5. The information processing system according to claim 1 or 3, characterized in that the determination means randomly selects a color from among a plurality of colors.
6. The information processing system according to claim 1 or 3, characterized in that the color is a color that represents something different from the container inside the container area.
7. The information processing system according to claim 1 or 3, characterized in that the aforementioned color is selected from at least one of the following: white, yellow, red, green, brown, and black.
8. The information processing system according to claim 1 or 3, characterized in that the processing means randomly determines the range to which the processing is performed.
9. The information processing system according to claim 8, characterized in that the area to be processed is determined from a ratio randomly determined with respect to the width of the image and a ratio randomly determined with respect to the height of the image.
10. The information processing system according to claim 8, characterized in that the processing means applies noise to the area to which the processing is performed.
11. The information processing system according to claim 1 or 3, characterized in that the processing means performs the processing on a portion of the container area at a predetermined ratio from the center of the container area.
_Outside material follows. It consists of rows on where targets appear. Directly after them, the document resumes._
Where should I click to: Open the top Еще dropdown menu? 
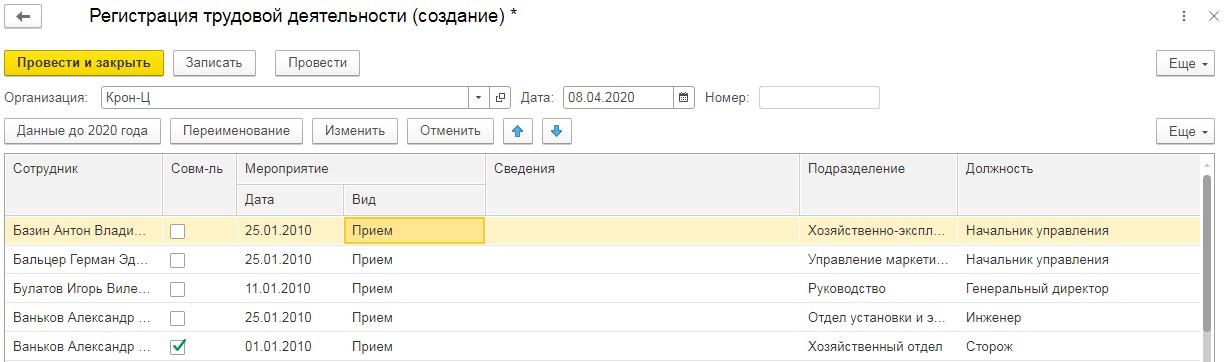coord(1185,63)
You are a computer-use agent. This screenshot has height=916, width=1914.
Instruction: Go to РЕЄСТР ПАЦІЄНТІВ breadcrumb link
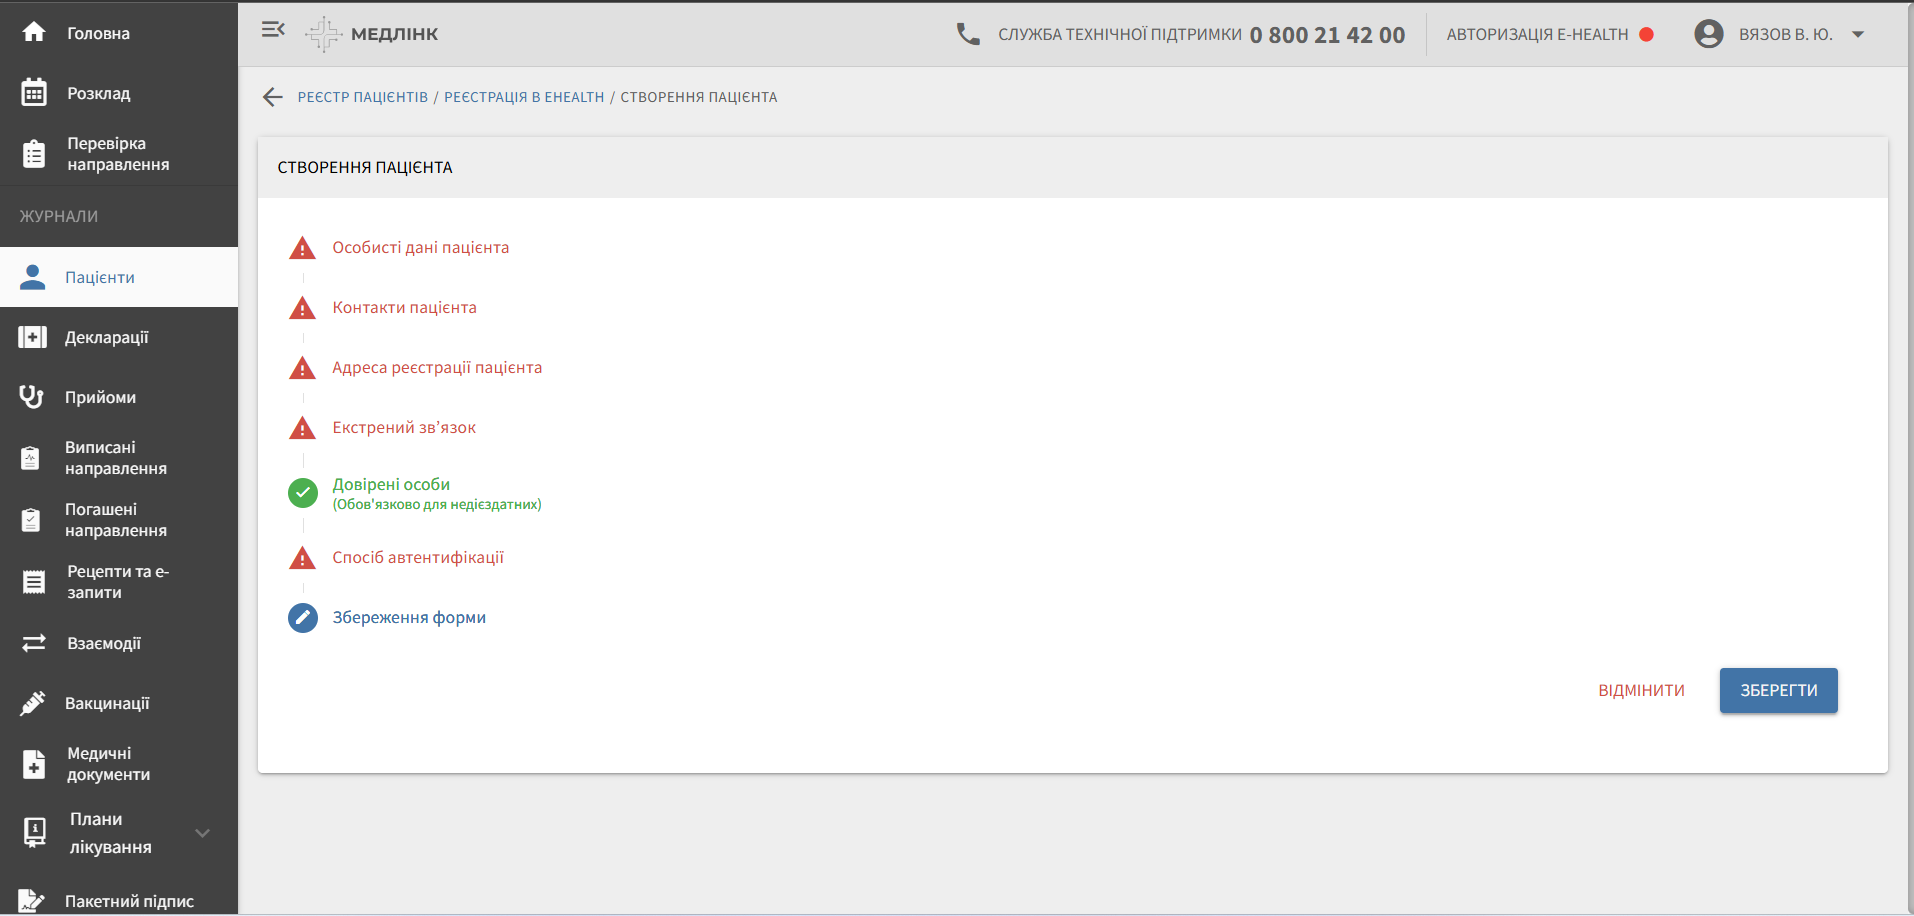click(x=362, y=97)
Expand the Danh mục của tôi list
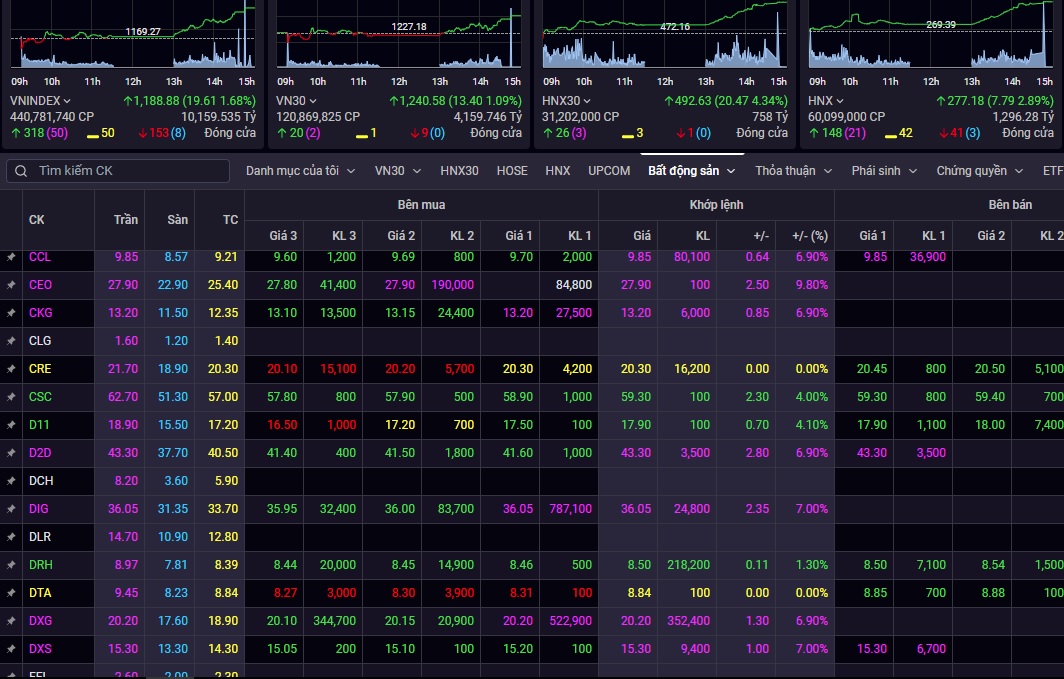The height and width of the screenshot is (679, 1064). [300, 171]
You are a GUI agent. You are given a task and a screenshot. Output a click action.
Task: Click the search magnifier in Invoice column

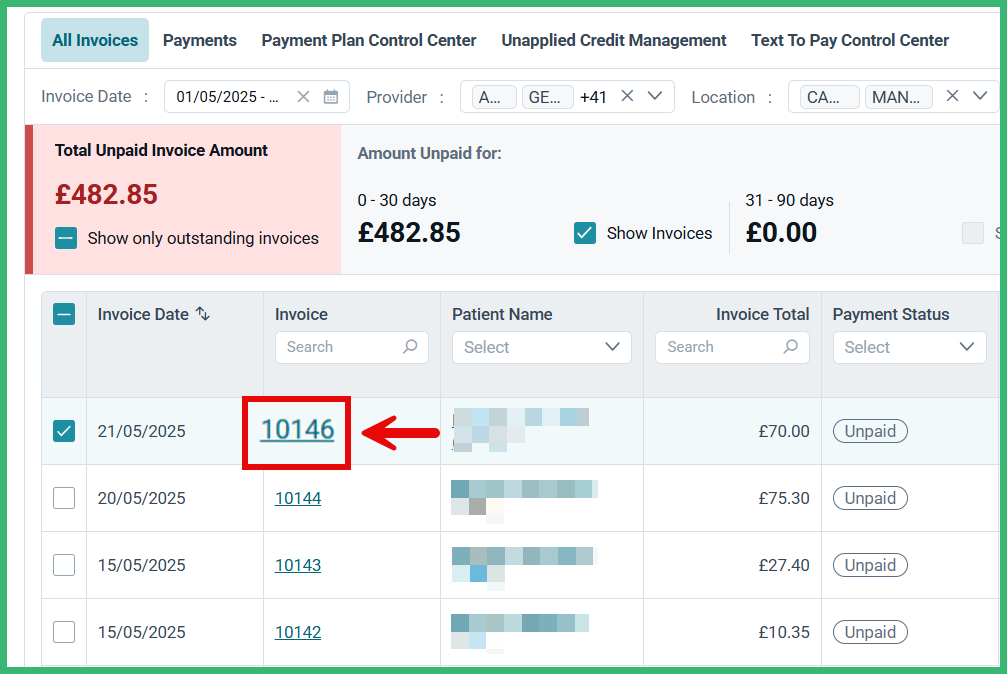[410, 347]
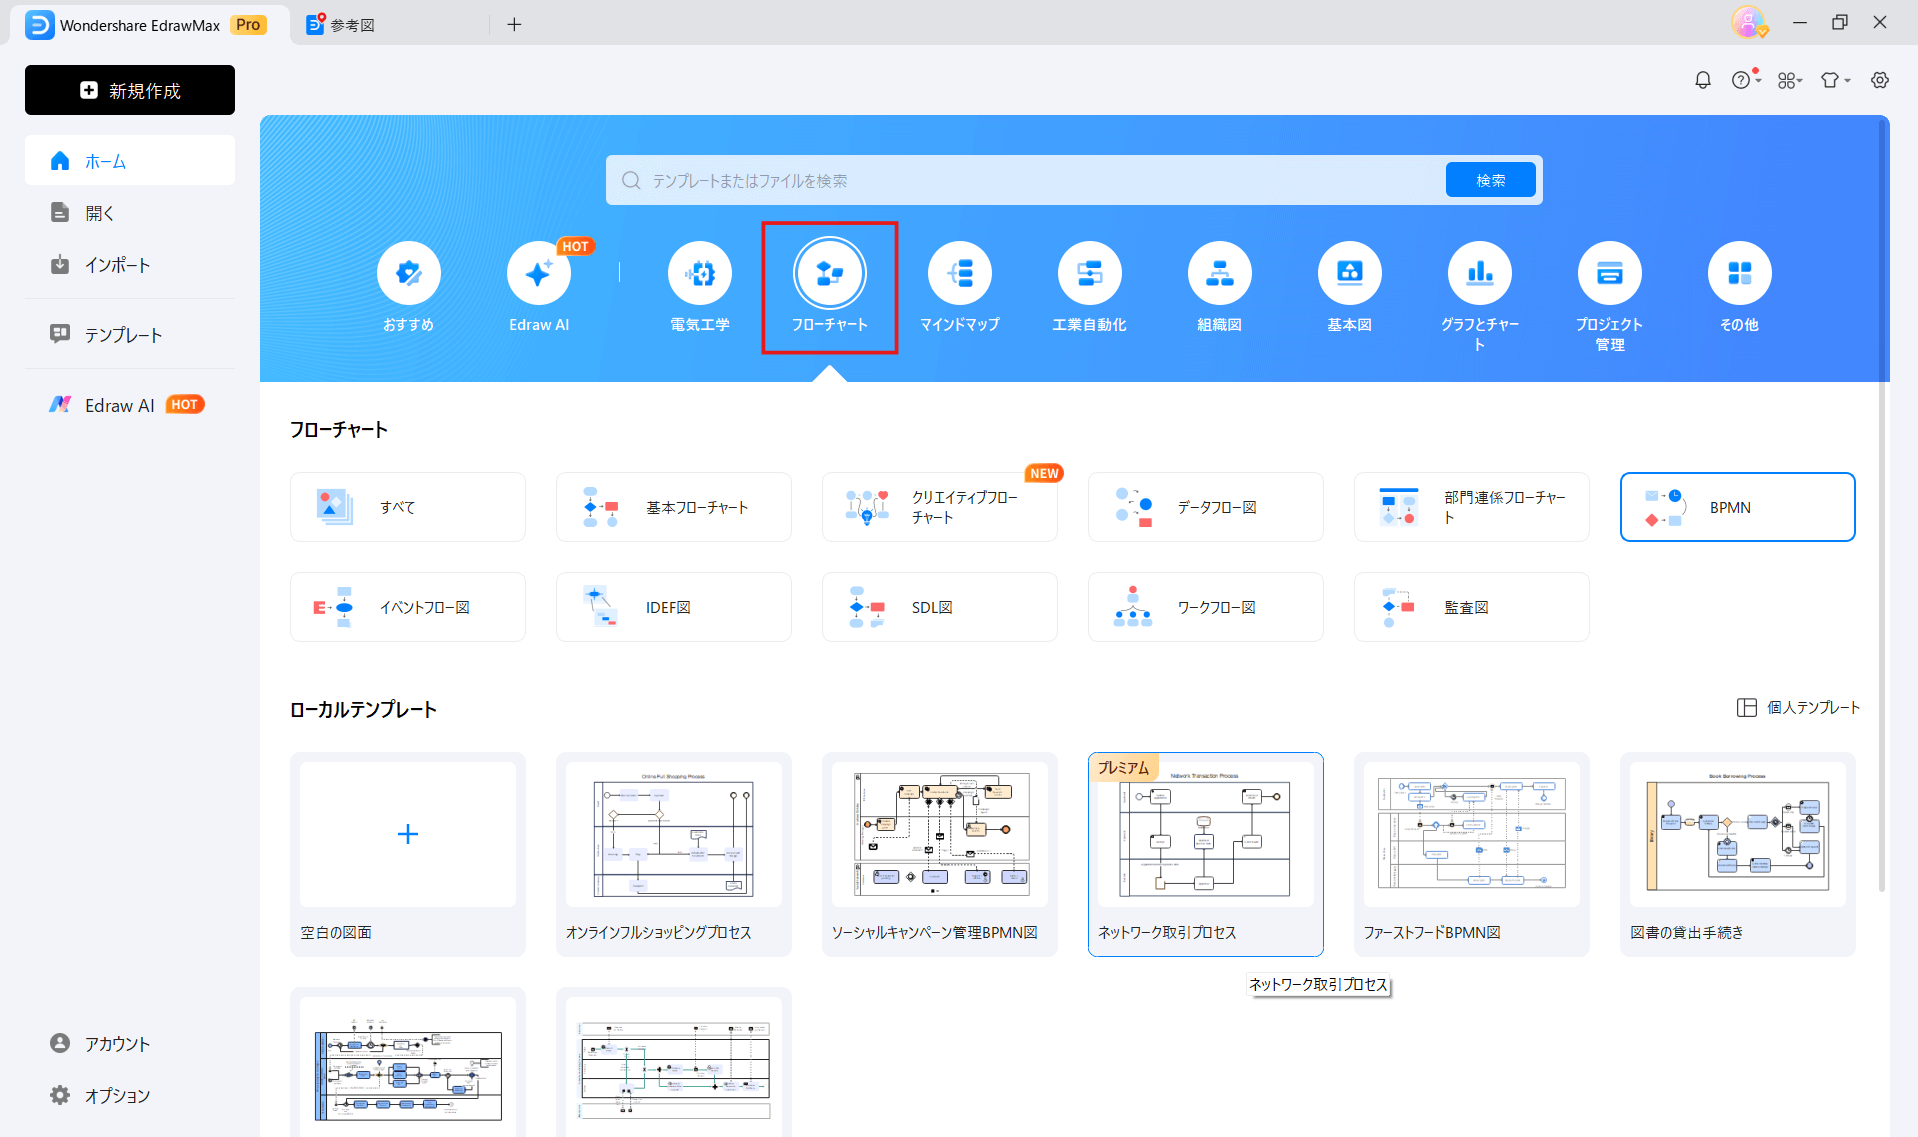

12. The information processing system according to claim 1 or 3, characterized in that the processing means performs a process to color the area in a shape corresponding to the shape of the container area.
13. The information processing system according to claim 1 or 3, characterized in that the processing means applies a coloring process to the container so that it is not recognized as a container of a specific color, by coloring it with a color selectively determined by the determination means.
14. A method for controlling an information processing system, The acquisition means of the information processing system includes an acquisition step of acquiring a container region including the container from the image, The determination means of the information processing system includes a determination step of selectively determining the color to be used to color the container region acquired in the acquisition step, The processing means of the information processing system includes a processing step of coloring the inner region of the container, excluding at least a portion of the outer edge of the container, with the color selectively determined in the determination step, A control step which controls the control means of the information processing system to perform a learning process using an image that has been processed to be colored with the color selectively determined in the decision step. A control method for an information processing system, characterized by comprising the following:
15. A method for controlling an information processing system, The acquisition means of the information processing system includes an acquisition step of acquiring a container region including the container from the image, The determination means of the information processing system includes a determination step of selectively determining the color to be used to color the container region acquired in the acquisition step, The processing means of the information processing system includes a processing step of coloring the inner region of the container, excluding at least a portion of the outer edge of the container, with the color selectively determined in the determination step, A control step which controls the control means of the information processing system to perform inference processing using an image that has been processed to be colored with the color selectively determined in the decision step. A control method for an information processing system, characterized by comprising the following:
16. A program for causing at least one computer to function as each of the means of the information processing system described in claim 1 or 3.